When in 1890 the Superintendent of the census declared the American frontier
closed, it meant there would no longer be a census report on the westward movement.
Three years later Frederick Jackson Turner wrote his famous paper on The Significance of
the Frontier in American History. It was one of the most influential essays ever written by an
American historian. In it he says that the frontier period decisively determined American
character and institutions. His thesis in a nutshell was this: The existence of an area of
free land, its continuous recession, and the advance of American settlement westward explain American
development.
He proclaimed that this unique relationship of settlers and their environment was the central determining
factor in American history. The two leading elements in this relationship were, first, the existence of
free land, a constantly available territory into which settlers were free to enter and, second,
the settlers' adaption to primitive conditions of life, involving a reversion to primitive social organization,
followed by a process of development to civilized complexity again.

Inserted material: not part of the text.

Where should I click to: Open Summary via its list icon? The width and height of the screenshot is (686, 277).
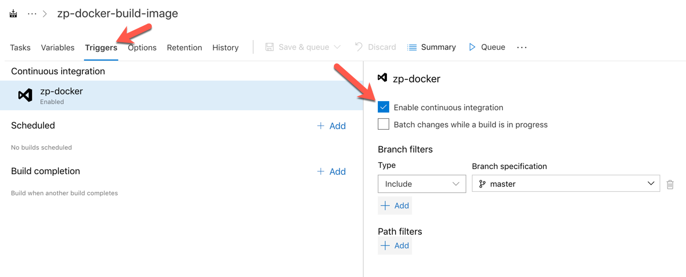(x=412, y=47)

This pattern of reversion to primitive simplicity, followed by evolution to a civilized stage, was repeated
on each new frontier in a 'perennial rebirth' and decisively determined American political and social
attitudes and institutions. It made Americans egalitarian, independent, and individualistic
and was the main source of American democracy. In fact, it was the settler who transformed
the wilderness into a new social form, that is American and not European. Turner also broke down the frontier
into the trader's, the rancher's, the miner's and the farmer's frontiers which all had different
characters and effects. He saw, e.g. the fur trader as the first pioneer of civilization, transforming
the Indians into nonprimitives. He saw the trader's trails and trading posts as the germs of our present highways
and cities. And he concluded that the repeated frontier experience, shared in common by persons of all
origins, was the true melting pot that made Americans into one people.